__Material shown__:
▬▬▬▬▬▬▬▬▬▬

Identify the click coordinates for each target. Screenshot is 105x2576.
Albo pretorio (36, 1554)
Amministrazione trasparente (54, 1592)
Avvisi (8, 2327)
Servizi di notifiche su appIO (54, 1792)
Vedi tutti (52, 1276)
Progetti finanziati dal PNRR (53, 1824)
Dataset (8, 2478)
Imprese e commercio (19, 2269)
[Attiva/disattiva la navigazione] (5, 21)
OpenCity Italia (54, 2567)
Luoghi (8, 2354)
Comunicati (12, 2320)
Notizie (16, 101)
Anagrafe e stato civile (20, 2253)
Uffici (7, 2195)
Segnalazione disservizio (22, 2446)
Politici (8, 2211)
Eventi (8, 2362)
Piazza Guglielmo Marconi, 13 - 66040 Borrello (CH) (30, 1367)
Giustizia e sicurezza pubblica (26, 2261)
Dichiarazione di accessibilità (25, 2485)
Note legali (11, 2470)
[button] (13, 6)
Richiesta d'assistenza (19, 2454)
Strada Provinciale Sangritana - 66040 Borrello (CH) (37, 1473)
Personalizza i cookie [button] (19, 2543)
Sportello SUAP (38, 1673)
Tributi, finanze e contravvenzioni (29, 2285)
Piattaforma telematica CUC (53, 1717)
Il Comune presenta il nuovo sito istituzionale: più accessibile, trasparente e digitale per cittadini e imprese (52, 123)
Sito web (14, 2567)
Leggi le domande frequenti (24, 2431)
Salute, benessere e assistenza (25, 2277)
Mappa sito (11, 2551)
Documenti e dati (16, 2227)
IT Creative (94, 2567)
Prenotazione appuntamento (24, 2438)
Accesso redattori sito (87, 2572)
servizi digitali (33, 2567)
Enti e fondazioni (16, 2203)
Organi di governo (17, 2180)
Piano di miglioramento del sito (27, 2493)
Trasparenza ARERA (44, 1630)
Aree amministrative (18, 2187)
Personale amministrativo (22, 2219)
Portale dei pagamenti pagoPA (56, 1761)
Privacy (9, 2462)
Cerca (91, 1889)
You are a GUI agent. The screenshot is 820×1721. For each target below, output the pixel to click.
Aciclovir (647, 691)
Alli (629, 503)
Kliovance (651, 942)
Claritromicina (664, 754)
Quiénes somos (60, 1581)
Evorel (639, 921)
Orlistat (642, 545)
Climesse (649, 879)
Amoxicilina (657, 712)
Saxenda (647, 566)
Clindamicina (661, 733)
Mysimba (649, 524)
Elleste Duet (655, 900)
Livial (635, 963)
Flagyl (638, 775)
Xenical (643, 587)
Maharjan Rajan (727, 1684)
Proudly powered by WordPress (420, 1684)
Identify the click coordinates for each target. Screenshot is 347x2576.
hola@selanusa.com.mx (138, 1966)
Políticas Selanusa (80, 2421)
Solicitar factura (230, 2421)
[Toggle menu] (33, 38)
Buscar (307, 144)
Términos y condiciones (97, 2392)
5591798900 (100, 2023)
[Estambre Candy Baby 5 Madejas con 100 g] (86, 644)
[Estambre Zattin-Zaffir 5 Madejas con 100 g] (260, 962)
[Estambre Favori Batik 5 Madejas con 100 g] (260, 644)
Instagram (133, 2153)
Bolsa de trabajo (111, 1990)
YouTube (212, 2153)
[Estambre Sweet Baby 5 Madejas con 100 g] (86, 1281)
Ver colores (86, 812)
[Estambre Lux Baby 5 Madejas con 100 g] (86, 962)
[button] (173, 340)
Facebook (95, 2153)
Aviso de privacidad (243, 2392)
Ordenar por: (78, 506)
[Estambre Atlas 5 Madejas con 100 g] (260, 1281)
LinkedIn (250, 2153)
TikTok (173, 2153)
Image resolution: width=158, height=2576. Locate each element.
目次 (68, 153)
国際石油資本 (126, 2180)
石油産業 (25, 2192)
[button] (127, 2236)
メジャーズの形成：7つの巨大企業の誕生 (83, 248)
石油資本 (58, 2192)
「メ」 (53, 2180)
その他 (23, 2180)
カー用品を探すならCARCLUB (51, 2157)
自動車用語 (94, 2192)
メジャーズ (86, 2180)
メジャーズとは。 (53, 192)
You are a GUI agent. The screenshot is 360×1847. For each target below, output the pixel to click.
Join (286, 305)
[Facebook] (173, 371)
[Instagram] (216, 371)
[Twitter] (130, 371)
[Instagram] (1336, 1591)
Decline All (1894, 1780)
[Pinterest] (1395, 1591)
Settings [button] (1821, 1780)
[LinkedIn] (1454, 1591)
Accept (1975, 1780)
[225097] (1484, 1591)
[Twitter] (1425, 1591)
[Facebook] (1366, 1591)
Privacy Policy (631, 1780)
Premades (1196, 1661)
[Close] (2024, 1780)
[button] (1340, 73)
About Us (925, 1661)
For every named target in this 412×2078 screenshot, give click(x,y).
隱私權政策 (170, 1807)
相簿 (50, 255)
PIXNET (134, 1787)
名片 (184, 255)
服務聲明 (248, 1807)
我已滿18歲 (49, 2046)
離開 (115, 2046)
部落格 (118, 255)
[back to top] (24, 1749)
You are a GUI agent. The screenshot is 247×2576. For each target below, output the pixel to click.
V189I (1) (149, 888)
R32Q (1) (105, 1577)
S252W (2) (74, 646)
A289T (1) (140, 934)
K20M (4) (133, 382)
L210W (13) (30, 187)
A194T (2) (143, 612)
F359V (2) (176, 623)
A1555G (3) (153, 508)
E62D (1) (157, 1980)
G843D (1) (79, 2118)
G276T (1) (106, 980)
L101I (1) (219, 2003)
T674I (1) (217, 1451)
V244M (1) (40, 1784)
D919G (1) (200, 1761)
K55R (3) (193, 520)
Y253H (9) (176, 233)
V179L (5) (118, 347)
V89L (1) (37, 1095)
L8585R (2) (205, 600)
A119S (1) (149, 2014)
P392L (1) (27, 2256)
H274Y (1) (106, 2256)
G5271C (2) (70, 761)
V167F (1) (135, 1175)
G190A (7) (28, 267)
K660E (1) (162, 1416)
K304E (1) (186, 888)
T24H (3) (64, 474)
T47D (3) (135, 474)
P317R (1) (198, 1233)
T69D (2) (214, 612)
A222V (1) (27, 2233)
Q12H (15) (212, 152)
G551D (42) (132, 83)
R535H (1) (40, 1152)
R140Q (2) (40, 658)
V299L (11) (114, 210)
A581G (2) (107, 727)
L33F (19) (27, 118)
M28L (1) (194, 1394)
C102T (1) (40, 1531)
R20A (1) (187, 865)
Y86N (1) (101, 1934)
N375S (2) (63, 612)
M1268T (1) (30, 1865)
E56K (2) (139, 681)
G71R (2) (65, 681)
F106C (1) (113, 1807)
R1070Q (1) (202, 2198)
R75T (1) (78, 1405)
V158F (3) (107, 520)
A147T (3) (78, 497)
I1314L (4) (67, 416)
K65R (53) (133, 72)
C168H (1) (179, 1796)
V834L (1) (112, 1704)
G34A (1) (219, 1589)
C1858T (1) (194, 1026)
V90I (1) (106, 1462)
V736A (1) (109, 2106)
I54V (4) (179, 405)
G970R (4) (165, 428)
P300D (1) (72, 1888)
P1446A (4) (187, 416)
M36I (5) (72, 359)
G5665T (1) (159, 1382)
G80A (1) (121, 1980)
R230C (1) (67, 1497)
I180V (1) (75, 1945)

▬▬▬▬▬▬▬▬▬▬

__What the exercise asks__:
Within the listing above, extract exactly the lines from the line with "Notizie (16, 101)" to the line with "Dichiarazione di accessibilità (25, 2485)", the two named lines included, and no others.

__Exercise solution__:
Notizie (16, 101)
Anagrafe e stato civile (20, 2253)
Uffici (7, 2195)
Segnalazione disservizio (22, 2446)
Politici (8, 2211)
Eventi (8, 2362)
Piazza Guglielmo Marconi, 13 - 66040 Borrello (CH) (30, 1367)
Giustizia e sicurezza pubblica (26, 2261)
Dichiarazione di accessibilità (25, 2485)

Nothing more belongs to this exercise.